Another character is the Protestant minister (Grégoire Colin of 1999’s Beau Travail), who valiantly tries to take a moral stand, against the odds, from the pulpit.
But despite the film’s social observations, Silent Rebellion is first and foremost Emma’s story. As she tries to find and free herself in a complicated world beset by war (even if Switzerland was a non-belligerent, the small, middle European country couldn’t help but be affected by the bloody conflict surrounding it). Emma reminds me of those rural characters from 18th-century literature, such as Voltaire’s Candide and Henry Fielding’s Joseph Andrews, who embark on journeys of self-discovery, encountering the wider world along their way.
As she resists patriarchy and the church, Emma’s insurrection and quest for independence remain personal and solitary, never becoming part of a broader social movement per se. Emma may not like it, but she doesn’t try to intervene when the Swiss border patrol turns refugees over to the Nazis to return them to occupied France. Even when she becomes a factory worker, she never joins a union or goes on strike. Like Switzerland, Emma never takes sides and seeks to pursue her own self-interest. Lila Gueneau’s portrait of the angst-driven, long-suffering Emma, who sometimes self-destructively turns her anger inwards, is always convincing.
Silent Rebellion belies the stereotypes people may have of the Swiss. There is little, if any, of the spectacular Alpine splendor one usually associates with the mountainous nation; don’t look for any scenic shots of Mt.

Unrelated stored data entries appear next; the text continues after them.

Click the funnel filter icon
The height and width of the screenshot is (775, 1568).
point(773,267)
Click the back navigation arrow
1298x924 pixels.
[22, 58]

Blanc, let alone the Jungfrau or Matterhorn, here.
I did not understand the finale of Sgualdo’s film, although this could signify the ending of WWII and the protagonist’s coming into her own. It may also suggest that Emma, who hasn’t found happiness in relationships with men, may actually be gay, but who knows? Be that as it may, I enjoyed Silent Rebellion, which, like Ibsen’s 19th-century plays A Doll’s House and Hedda Gabler, insightfully dramatizes feminist issues.
Silent Rebellion is in French with English subtitles.